The pattern in mathematical induction proofs When given a statement to be proven by mathmatical induction
the statement tends to look like this
$1 + 2 + 3 + \dots + n = \frac{n(n+1)}{2}$
so going about the proof.
1) Prove the base case
$\frac{1\times(1+1)}{2} = 1$
2) Prove the inductive case
Assume 
$1 + 2 + 3 + \dots + n = \frac{n(n+1)}{2}$
Now add $n+1$ to both sides of the equation.
\begin{align}
1 + 2 + 3 + \dots + n + (n + 1) & = \frac{n(n+1)}{2} + (n + 1) \\
& =  \frac{n(n+1)}{2} + \frac{2(n+1)}{2} \\
& =  \frac{(n + 1)(n + 2)}{2} \\
& =  \frac{(n + 1)((n + 1) + 1)}{2} 
\end{align}
Thus the proof is complete.  Now my question is, can we just remove the $1 + 2 + 3 + \dots + n$ side of the equation, and put anything there? for example, if we used $f(n)$, Then the proof would look like this.
1) Prove the base case
$f(1) = \frac{1\times(1+1)}{2} = 1$
2) Prove the inductive case
Assume 
$f(n) = \frac{n(n+1)}{2}$
Now add $n+1$ to both sides of the equation.
\begin{align}
f(n) + (n + 1) & = \frac{n(n+1)}{2} + (n + 1) \\
& =  \frac{n(n+1)}{2} + \frac{2(n+1)}{2} \\
& =  \frac{(n + 1)(n + 2)}{2} \\
& =  \frac{(n + 1)((n + 1) + 1)}{2} 
\end{align}
Thus we now know $f(n) = \frac{n(n+1)}{2}$.  But what pattern represents $f(n)$?
it's not immediately obvious that $f(n)$ is the sum of the first $n$ positive integers.
 A: You are making the assumption that $f(n) = \text{ sum of the first } $n$ \text{ integers}$ during your induction. When you evaluate $f(1)$ you make this assumption in how you evaluate. And in your induction step you mean to assert:
$$f(n+1) = f(n) + (n+1)$$
before going on with your proof. Implicit in this assumption is a recursive definition of $f$ that forces $f$ to be the sum of the first $n$ integers. That is, there is exactly one function on the natural numbers such that $f(1) = 1$ and $f(n+1) = f(n) + (n+1)$, and that function is the one that sums the first $n$ integers. Indeed there are many ways to define this function, i.e. $f(n) = n(n+1)/2$, but you can prove that they are all the same function.
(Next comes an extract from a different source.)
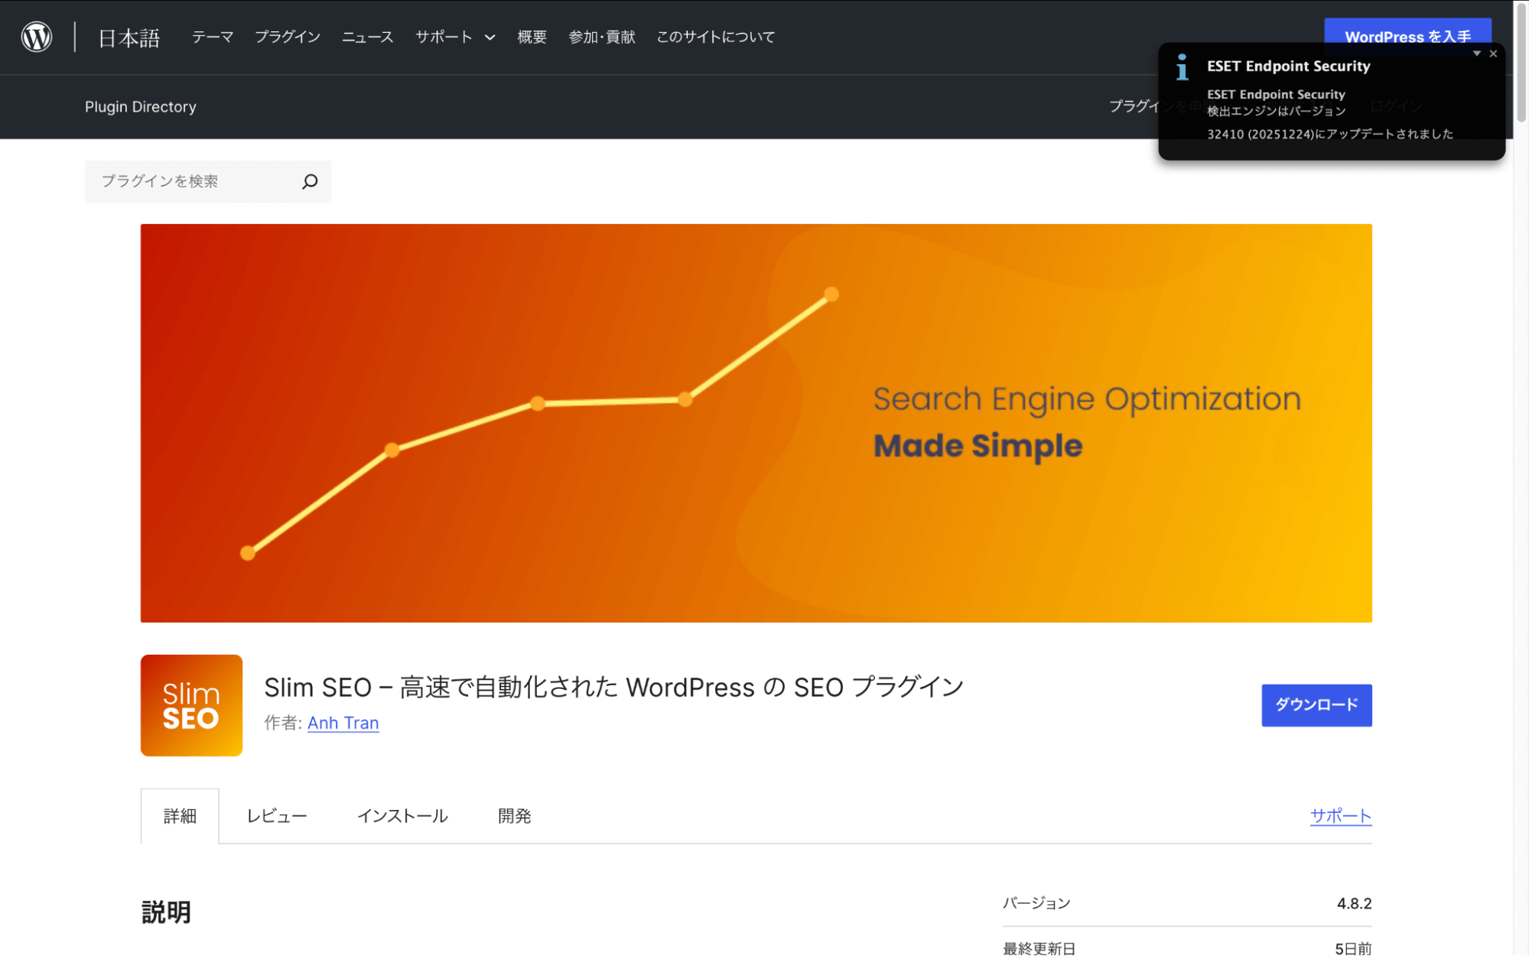
Task: Click the Slim SEO plugin icon
Action: click(x=191, y=705)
A: The general theorem of mathematical induction goes like this:
Suppose that "$\Phi$" is a proposition involving the variable "n". Actually let's call the proposition $\Phi(n)$, and agree that whenever we write "$\Phi(\text{something})$" the reader is meant to substitute the "something" in for $n$. If $\Phi(0)$ holds, and if $\Phi(n+1)$ holds whenever $\Phi(n)$ holds, then we may conclude that $\Phi(n)$ holds for all $n$.
We can express this more precisely using quantifiers. With the same setup, here is what induction says:
$$
\Phi(0)\text{ and }(\forall k\in\mathbb{N}\ |\ \Phi(k)\Rightarrow \Phi(k+1))\ \ \ \ \Longrightarrow\ \ \ \ \ (\forall n\in\mathbb{N}\ |\ \Phi(n))\ .
$$
(The $k$ could just as well be an $n$, but sometimes changing variable naming inside quantifiers helps to avoid confusion).
In the example with which you began your post, the proposition $\Phi(n)$ is
$$
1+2+3+\cdots+n=n(n+1)/2\ .
$$
The proposition you do your induction on can really be any proposition! It doesn't need to be an equality.